Projects of all sizes, from studios to major schemes
The fabric of Bordeaux conversions is far from uniform. Recent permissions illustrate a wide variety of formats:
- 2 rue Paul Bert — 594 m² from dwellings, 21 rooms, approved on 31 October 2025: a typical example of residential conversion to hotel-type accommodation.
- 5 rue du Vergne — 5,798 m² of former offices converted into 210 rooms, approved on 17 December 2025: a major structuring scheme.
- 1 rue de la Benauge — 5,356 m² from a former public service, 113 rooms, approved on 13 February 2026.
- 31 rue de la Boétie (74 m²) and 2 rue Entre-Deux-Murs (60 m²), both from retail premises: small-scale operations.
We also note applications whose origin is already classified as hotel-type accommodation, such as 115 rue Georges Bonnac (163 m², approved on 18 February 2026), a sign of restructuring within assets already dedicated to accommodation.
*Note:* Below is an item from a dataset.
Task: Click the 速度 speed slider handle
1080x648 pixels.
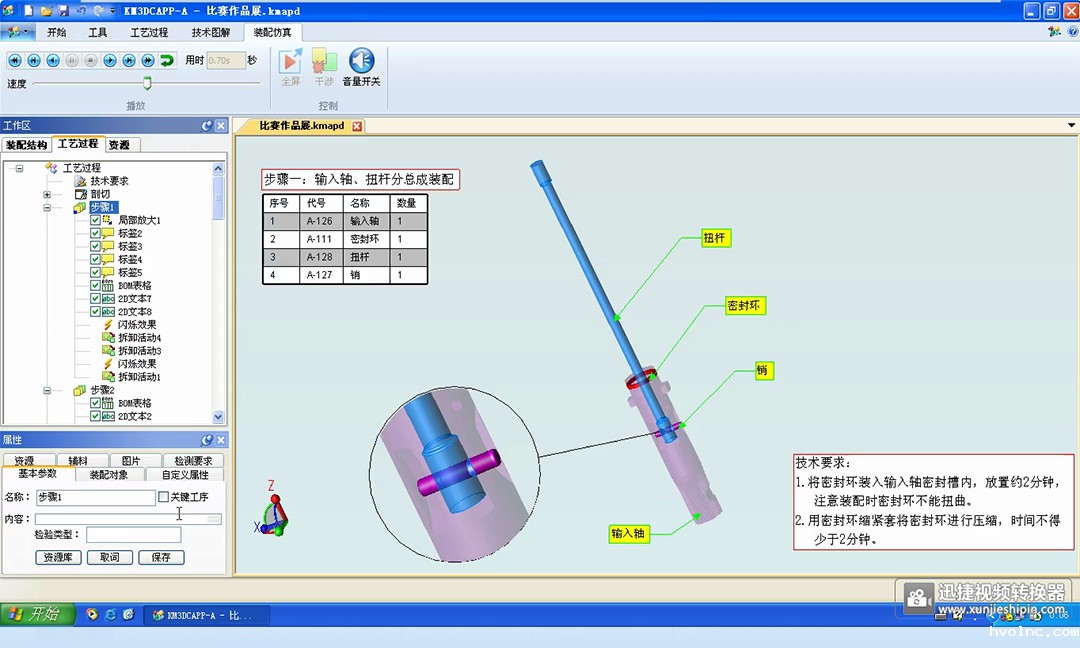Action: (x=147, y=84)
This variety shows that the trend is not reserved for institutional investors: an individual owner with a property of a few dozen square metres can also be part of this movement. The full Bordeaux page lists our local analyses by neighbourhood.
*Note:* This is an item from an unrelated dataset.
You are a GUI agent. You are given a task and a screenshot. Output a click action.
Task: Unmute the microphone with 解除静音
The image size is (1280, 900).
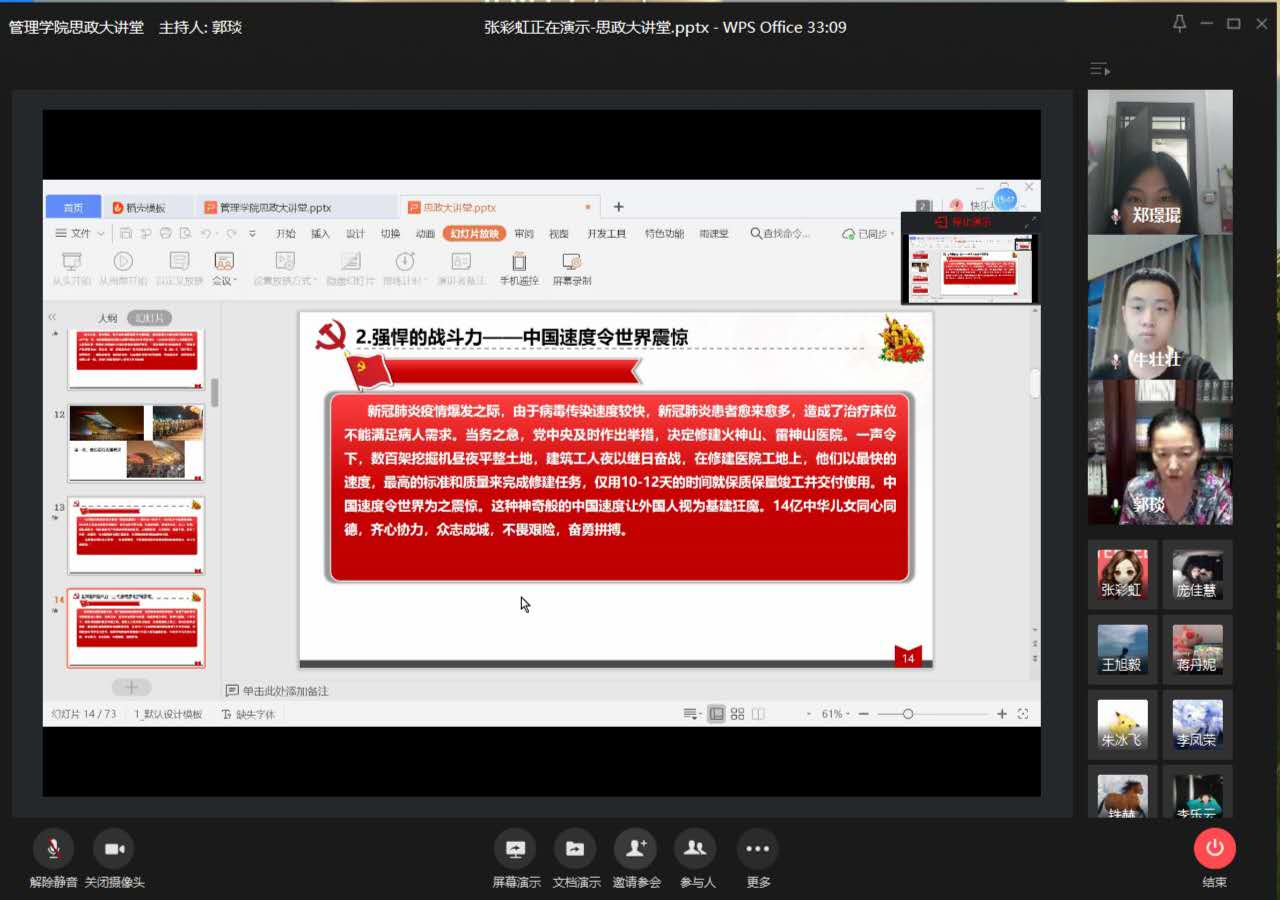[x=53, y=849]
What this changes for owners and investors
Since 2024, 19 new applications have been approved in Bordeaux: the pace remains steady, without being explosive. For an owner, several lessons emerge.
First, a property already converted to hotel-type accommodation is a rare and sought-after asset: it allows year-round short-term operation without running into the 2:1 compensation of the change of use. This enhances its value both on resale and on acquisition.
Next, for those considering a conversion, the Bordeaux route is well mapped out but demanding: planning permission, compliance with the local regulation, consistency of the project with the hotel destination. A poorly calibrated application joins the 32 cancelled applications recorded in the database.
Finally, whether you are selling a property that is already in operation or a buyer looking for a compliant asset, it is essential to check the actual status of the premises. Our teams work both on hotel-type accommodation and on enhancing the value of short-term assets. Consulting the observatory remains the first reflex to assess a situation objectively before any decision.
Methodology
The figures quoted come from the Sitadel database (SDES), which records planning permissions. We retain only applications creating hotel-type accommodation floor area through conversion (change of destination), since 2013. The headline figures relate to approved applications excluding cancelled applications (384 applications, 32 cancelled mentioned separately). Data vintage: 2026-07. Areas are expressed in square metres and the number of rooms corresponds to the values declared in the applications.